TASK REQUIREMENTS> Exclude the pictures from your copy, and reproduce each entry below verbatim.

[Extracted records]
********************
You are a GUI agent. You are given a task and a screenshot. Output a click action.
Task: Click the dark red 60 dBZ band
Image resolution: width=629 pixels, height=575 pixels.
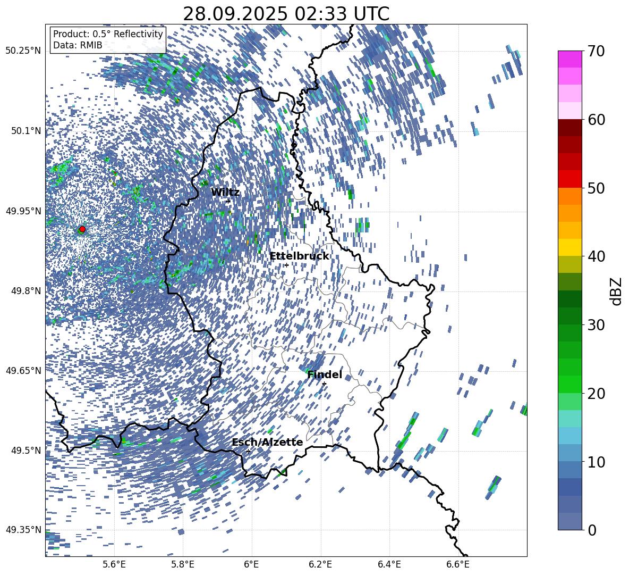coord(570,128)
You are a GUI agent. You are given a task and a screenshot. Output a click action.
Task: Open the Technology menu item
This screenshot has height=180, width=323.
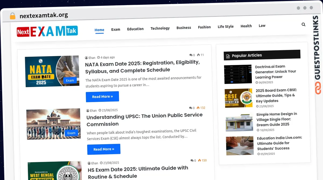(x=160, y=28)
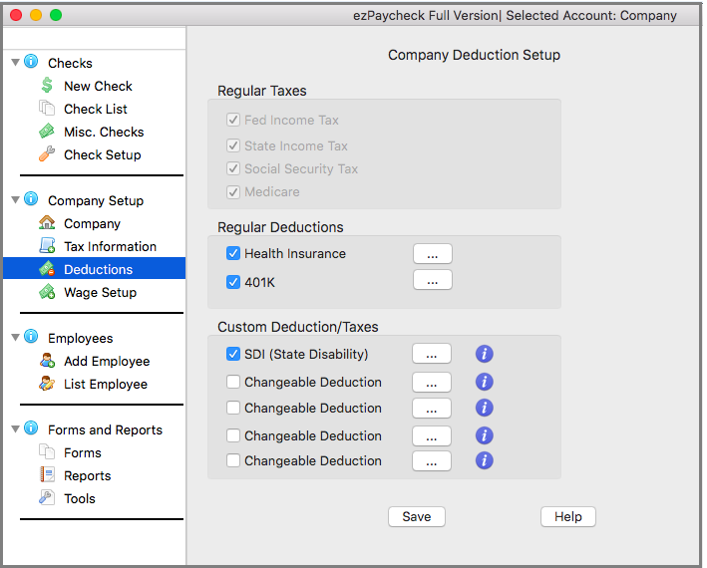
********************
ANSWER BOX>
You are a GUI agent. You are given a task and a screenshot. Output a click action.
Task: Click the dark red 60 dBZ band
Image resolution: width=629 pixels, height=575 pixels.
coord(570,128)
You are a GUI agent. You are given a task and a screenshot. Output a click action.
Task: Open the Technology menu item
This screenshot has height=180, width=323.
(x=160, y=28)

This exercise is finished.